Consider the sequence:
the boy ran across the busy ______
Ideally, we want the AM + neural layer combination to have learned enough patterns that when presented with a sequence it has not seen before (not in the training data), like
the boy ran across the open ______, it can generalize and predict
Other options are possible:
beach, meadow, street, park
But, if we knew that the previous sentence was:
Whilst on holiday by the sea, then
beach becomes more contextually relevant.
To get this kind of generalization power in a way highly useful for general language processing, it turns out we need 3 things:
- To stack many layers of AMs and neural layers
- To train over a truly vast set of examples
- To use a wide enough AM to handle really long passages of text (far greater than just a single sentence)
Stacking layers helps to find increasingly abstract and sophisticated attention pattern combinations. For example, perhaps the entire phrase
holiday by the sea influences the word
beach via the phrase
the boy ran.
The pattern might be something like: event –> activity –> place.
Layers provide higher-order abstraction.
Vast examples give us lots of these attention patterns.
Text-width provides greater contextual understanding.
Combined gives greater language understanding
What is understanding?
The ability for Transformers to predict words can be extended, naturally, to entire sentences and even further to entire passages of text, generated word by word using the Attention mechanism as just described.
This works because it turns out that if the system is big enough and has seen enough data, it can find an attention pattern to fit most types of input. And, it also turns out that this is sufficient to generate outputs that are coherent.
The inputs are called prompts.
The system computes what text plausibly might follow the prompt, only using mind-bogglingly complex combinations of massive numbers of attention patterns over multiple scales, from adjacent words to large abstract spans that are entirely opaque – we don’t know what they are.
As such, the model has no “understanding” of what it’s doing beyond the ability to continually add words that are highly probable in relation to the prompt and the entire training corpus via a massive array of nuanced attention (“word association”) patterns.
Some confusion arises when we use words like understanding because we have familiar human intuitions about such concepts and naturally want to project these onto Transformers. For a good discussion of the pitfalls of using such intuitions, we recommend the paper: “Talking About Large Language Models”.

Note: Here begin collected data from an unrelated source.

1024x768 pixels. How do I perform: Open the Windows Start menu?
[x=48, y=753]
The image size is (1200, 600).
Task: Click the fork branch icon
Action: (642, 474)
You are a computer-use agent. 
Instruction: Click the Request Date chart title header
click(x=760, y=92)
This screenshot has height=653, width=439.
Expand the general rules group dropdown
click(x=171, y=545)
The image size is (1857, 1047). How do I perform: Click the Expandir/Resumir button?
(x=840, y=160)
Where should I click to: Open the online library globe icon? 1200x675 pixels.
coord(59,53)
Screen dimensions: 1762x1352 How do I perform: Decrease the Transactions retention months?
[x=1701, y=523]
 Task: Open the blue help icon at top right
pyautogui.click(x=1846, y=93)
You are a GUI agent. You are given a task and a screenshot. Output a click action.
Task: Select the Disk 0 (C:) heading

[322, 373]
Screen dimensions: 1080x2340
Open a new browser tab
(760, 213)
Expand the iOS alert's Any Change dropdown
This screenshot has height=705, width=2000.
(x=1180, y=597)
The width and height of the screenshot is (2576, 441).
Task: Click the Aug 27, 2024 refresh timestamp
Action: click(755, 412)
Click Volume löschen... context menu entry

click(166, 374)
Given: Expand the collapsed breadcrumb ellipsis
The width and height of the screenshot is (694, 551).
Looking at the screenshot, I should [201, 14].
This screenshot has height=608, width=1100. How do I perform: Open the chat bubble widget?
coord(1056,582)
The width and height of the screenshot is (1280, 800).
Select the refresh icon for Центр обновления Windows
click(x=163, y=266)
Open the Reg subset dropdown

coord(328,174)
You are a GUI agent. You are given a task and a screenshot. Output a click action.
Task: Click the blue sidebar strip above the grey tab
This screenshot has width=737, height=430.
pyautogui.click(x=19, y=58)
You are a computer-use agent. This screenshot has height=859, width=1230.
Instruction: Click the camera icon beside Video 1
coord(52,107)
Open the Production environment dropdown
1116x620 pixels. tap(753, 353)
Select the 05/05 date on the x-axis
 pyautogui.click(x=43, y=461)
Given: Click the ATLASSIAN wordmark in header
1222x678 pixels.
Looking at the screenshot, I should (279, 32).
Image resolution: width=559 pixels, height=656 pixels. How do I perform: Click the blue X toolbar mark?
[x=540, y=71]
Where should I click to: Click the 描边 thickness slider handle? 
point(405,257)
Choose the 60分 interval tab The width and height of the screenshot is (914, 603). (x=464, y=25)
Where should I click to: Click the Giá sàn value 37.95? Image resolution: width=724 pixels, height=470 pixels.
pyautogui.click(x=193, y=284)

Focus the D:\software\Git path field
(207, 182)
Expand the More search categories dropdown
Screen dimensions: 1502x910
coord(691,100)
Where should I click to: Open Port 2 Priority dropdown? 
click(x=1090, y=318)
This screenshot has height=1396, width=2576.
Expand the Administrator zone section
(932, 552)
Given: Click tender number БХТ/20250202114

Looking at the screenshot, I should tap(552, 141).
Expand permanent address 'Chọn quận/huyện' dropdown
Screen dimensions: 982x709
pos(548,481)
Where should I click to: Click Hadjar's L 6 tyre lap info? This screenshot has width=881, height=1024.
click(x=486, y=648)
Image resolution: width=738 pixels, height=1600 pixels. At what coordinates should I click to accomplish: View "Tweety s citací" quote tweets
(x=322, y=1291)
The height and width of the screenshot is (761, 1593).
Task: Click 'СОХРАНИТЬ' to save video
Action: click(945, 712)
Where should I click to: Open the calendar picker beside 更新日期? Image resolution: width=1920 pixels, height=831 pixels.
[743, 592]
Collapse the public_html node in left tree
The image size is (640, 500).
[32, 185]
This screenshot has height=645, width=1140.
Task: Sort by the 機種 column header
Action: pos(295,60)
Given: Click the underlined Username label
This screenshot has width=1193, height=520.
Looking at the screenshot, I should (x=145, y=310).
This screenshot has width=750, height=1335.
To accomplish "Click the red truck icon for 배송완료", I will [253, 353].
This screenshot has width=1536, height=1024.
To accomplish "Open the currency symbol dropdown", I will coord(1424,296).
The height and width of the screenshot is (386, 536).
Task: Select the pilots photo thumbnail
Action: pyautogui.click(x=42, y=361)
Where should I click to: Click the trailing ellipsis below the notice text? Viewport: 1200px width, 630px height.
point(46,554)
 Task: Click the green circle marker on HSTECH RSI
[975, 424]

For a more in-depth discussion of “understanding” and why it matters, see the follow-on post: “Do LLMs really grok our prompts? Does it matter?”
This has been a highly simplified version of how Transformers work, but accurate in its essence. A model built in this way on massive general datasets, like the web, is called a Foundation Model. This is because it has learned so many patterns that it can form the foundation for a great number of language tasks.
The next step for the enterprise is often to fine-tune the model so that the attention patterns and vocabulary are more aligned with domain-specific language and tasks. There could well be attention patterns that need more emphasis when dealing with, say, product-specific language contextualized to discussions found in a sales CRM.
Companies can use these models to unlock new language-processing capabilities in their organization. We advise adopting a holistic approach in order to fully utilize their magic.